State budget would lose 10-15 bn crowns in annual budget due to tax cuts, offset by excise and VAT rate hikes
The move will deprive the state budget of some 10 to 15 billion crowns in annual revenues, said the finance minister. But Mr Sobotka said that faster economic growth and higher revenue from excise duties and VAT, both raised last year, would offset the loss. Meanwhile, the Senate has approved a law that would allow the state to issue up to $3 billion in bonds to help cover this year's state budget deficit. The bonds would likely be issued on both domestic and foreign markets. The remainder of the deficit would be covered by long-term loans from the European Investment Bank.
Deputy finance minister resigns under suspicion of Peruvian bad debt fraud deal
Ladislav Zelinka
A deputy finance minister has resigned under suspicion of fraud. Ladislav
Zelinka, who was responsible for the ministry department that oversees the
collection of bad government debt in Latin America, reportedly hired an
outside collection agency called Anper to collect on a debt from Peru long
after the debt in question had been collected. The Anper agency was paid a
95 percent collection fee of 46 million crowns, or roughly $2 million.
This was not the first time that Mr Zelinka has come under suspicion of
defrauding the Czech state. He was involved in the untransparent sale of
Russian bad debt and in controversial arbitration cases, including those
related to the failed IPB bank bought by Nomura, of Japan.

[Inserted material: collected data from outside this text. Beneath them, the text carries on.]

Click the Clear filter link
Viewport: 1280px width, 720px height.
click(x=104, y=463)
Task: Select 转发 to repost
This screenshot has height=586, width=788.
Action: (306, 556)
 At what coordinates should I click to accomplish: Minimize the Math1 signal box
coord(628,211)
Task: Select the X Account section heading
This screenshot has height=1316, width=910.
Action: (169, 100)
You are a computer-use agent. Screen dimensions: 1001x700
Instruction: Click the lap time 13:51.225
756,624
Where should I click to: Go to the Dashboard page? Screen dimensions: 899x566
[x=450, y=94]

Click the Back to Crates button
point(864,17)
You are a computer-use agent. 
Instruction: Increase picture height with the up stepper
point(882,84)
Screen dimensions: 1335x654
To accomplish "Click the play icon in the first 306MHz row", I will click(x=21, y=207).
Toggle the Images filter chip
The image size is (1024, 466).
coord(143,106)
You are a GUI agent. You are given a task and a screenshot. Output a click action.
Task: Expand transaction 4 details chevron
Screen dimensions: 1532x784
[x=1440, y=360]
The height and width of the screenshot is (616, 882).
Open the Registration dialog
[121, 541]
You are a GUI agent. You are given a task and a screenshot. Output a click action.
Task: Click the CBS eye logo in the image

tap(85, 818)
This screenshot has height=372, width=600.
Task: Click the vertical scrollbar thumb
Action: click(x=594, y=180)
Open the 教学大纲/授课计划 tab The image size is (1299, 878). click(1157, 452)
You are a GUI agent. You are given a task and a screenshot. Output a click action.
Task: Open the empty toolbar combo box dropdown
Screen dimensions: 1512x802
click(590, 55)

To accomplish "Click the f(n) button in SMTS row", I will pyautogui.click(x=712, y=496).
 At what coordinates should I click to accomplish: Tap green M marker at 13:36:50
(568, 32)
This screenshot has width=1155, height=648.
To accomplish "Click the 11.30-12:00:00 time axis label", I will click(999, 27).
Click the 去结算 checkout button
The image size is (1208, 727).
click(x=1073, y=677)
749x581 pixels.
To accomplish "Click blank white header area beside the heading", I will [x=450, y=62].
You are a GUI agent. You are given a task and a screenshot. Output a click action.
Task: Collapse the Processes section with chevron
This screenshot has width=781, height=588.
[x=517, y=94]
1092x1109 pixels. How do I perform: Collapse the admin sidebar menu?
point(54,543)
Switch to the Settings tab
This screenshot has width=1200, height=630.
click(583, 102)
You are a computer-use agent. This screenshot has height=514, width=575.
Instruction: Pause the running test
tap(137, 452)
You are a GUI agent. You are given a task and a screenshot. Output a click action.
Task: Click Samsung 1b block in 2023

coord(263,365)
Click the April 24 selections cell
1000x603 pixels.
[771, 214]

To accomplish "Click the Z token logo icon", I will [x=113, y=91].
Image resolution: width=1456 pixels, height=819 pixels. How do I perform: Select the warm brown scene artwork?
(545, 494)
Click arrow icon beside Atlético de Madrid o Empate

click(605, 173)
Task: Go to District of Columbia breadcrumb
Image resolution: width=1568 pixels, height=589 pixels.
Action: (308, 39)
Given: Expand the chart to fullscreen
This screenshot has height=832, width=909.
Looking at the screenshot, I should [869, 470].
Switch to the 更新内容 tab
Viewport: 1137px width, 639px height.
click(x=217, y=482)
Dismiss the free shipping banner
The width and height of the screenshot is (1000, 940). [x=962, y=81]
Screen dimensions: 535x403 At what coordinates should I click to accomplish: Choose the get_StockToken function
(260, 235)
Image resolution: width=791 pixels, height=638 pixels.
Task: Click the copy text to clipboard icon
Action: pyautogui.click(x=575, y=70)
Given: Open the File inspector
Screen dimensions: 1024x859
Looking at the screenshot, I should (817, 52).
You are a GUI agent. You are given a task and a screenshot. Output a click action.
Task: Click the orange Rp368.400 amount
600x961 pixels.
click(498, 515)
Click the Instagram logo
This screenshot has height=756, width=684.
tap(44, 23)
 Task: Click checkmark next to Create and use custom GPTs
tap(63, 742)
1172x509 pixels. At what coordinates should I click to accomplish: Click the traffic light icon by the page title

Czechs add Canada, Serbia & Monenegro to 'green card' programme, Ukraine is next
President Vaclav Klaus and his Ukrainian counterpart Viktor Yushchenko, photo: CTK
The Czech Republic, which anticipates a shortage of several hundred
thousand workers within a few decades, has expanded its fast-track
residency programme for "qualified workers". As of July this
year, citizens of Serbia & Montenegro and Canada become eligible to
apply for permanent Czech residency after two and a half years of
employment here, rather than the usual ten years. In January 2006,
citizens of Ukraine, who, after Slovaks make up the largest group of
foreigner workers here, will also be eligible. In related news, the Czech
president and his counterpart in Ukraine have agreed to look at
facilitating the issuance of short-term work permits. Some 200, 000
Ukrainians live in the Czech Republic, including workers currently
employed illegally here, mainly in the construction industry.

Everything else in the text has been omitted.